Now don't laugh. I saw Tommy Roe in the Summer of 1969 at "EXPO 69", which was the re-opening of several of the MAJOR exhibition halls from the 1968 World's Fair. He was performing live outside on a hockey rink with TV cameras everywhere. Someone said it was the Canadian version of "American Bandstand". He really put on a good show....my parents kept trying to get me to go out and "dance" with the 100+ young people on the rink but I was 15 and really couldn't dance worth a crap(still can't!)

Bob Weichbrodt
[email protected]
Winston-Salem, NC


----------



## vansmack2 (Feb 9, 2012)

In 1981 I got to see The Boss (Springsteen) 5 of 6 nights that he played Los Angeles Sports Arena for The River tour. He was doing several benefit shows for Vietnam Veterans. I had a couple of friends that were paralyzed, one a quadriplegic, and one a paraplegic, both from the east coast. I got to go as an aid to one of them. I had backstage passes for all nights, and had an all area access pass the last night. I met Bruce, and got my poster personally signed by him. I still have that poster, and it is in near new condition.

It says: 
To Dave
Keep On 
Rockin 
Bruce Springsteen

Bruce also gave his denim jacket to my paraplegic friend. How cool is that! It was quite a nice experience.

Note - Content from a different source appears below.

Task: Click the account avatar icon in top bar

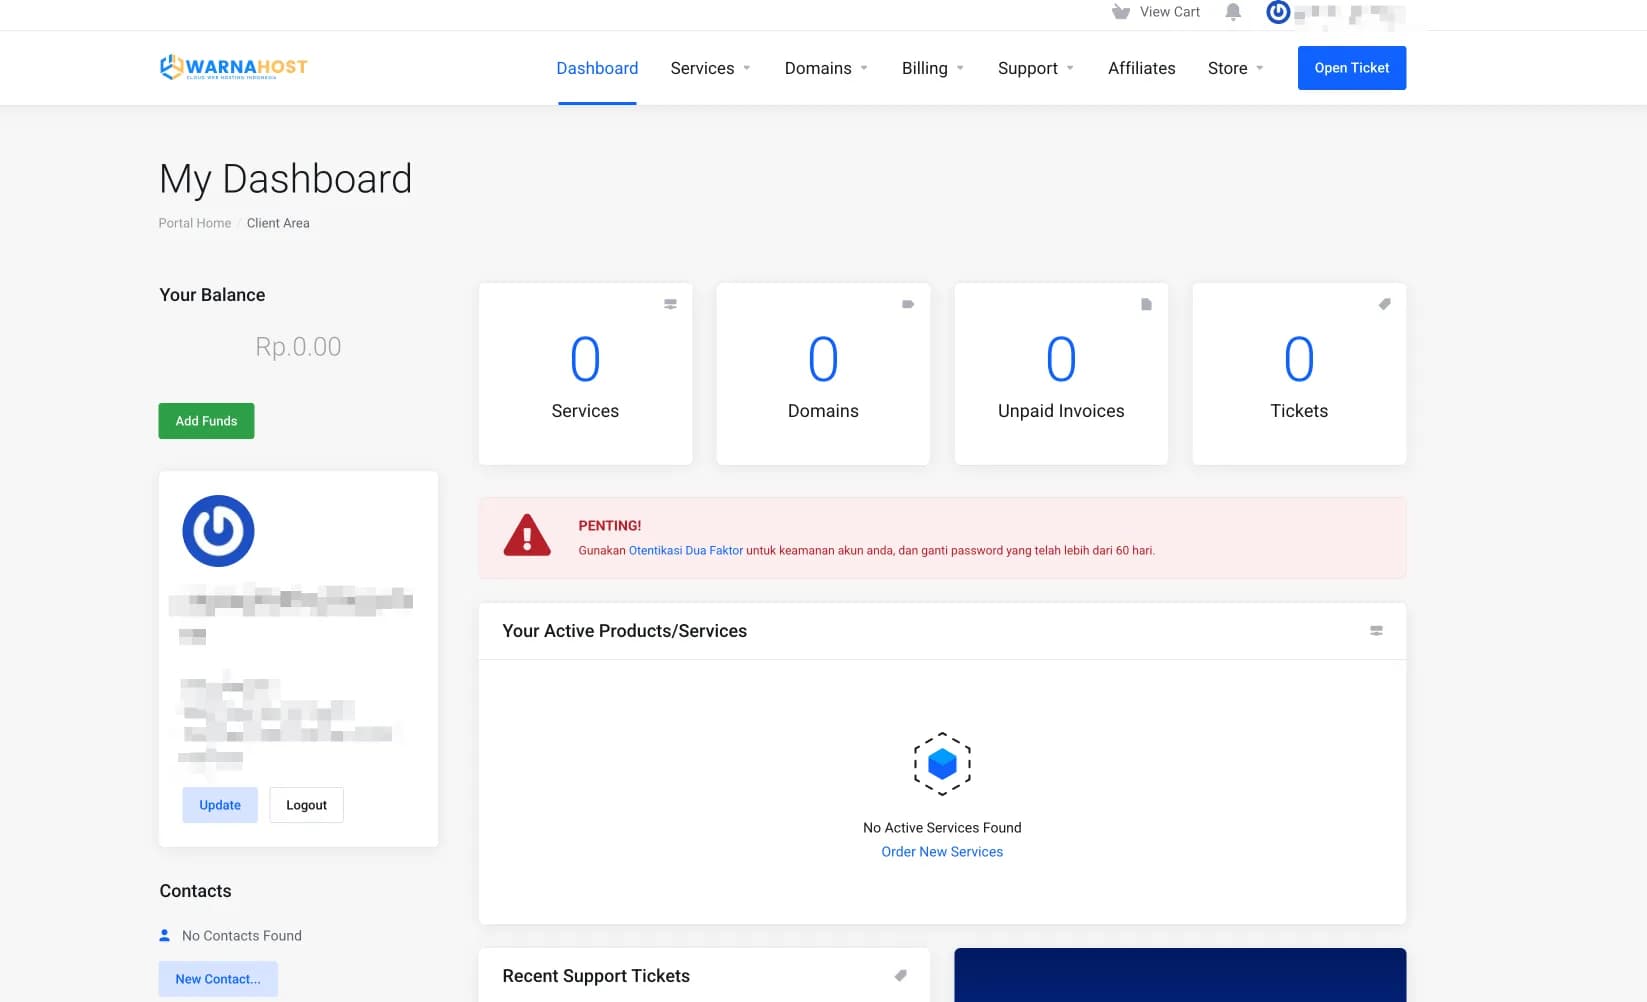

These are the dates I went. I forget which one I missed.
August 20, 1981 Los Angeles, California Los Angeles Sports Arena
August 21, 1981
August 23, 1981
August 24, 1981
August 27, 1981
August 28, 1981


----------



## Jisp (Oct 19, 2008)

No mention of more recent acts? I'm an avid fan of most of the bands mentioned thus far, particularly Pink Floyd. Statistics aren't everything but DSOTM remaining in the charts for around 15 years screams volumes for the album's strength.

Back to more recent acts... Foo Fighters. I was fortunate enough to catch them on their last visit to Melbourne in 2011. Dave Grohl and the boys are every inch as good on stage as any earlier international act I have seen (AC/DC, Pink Floyd, Fleetwood Mac etc etc).

The Foos used footage from their Melbourne & Sydney shows in the video for These Days.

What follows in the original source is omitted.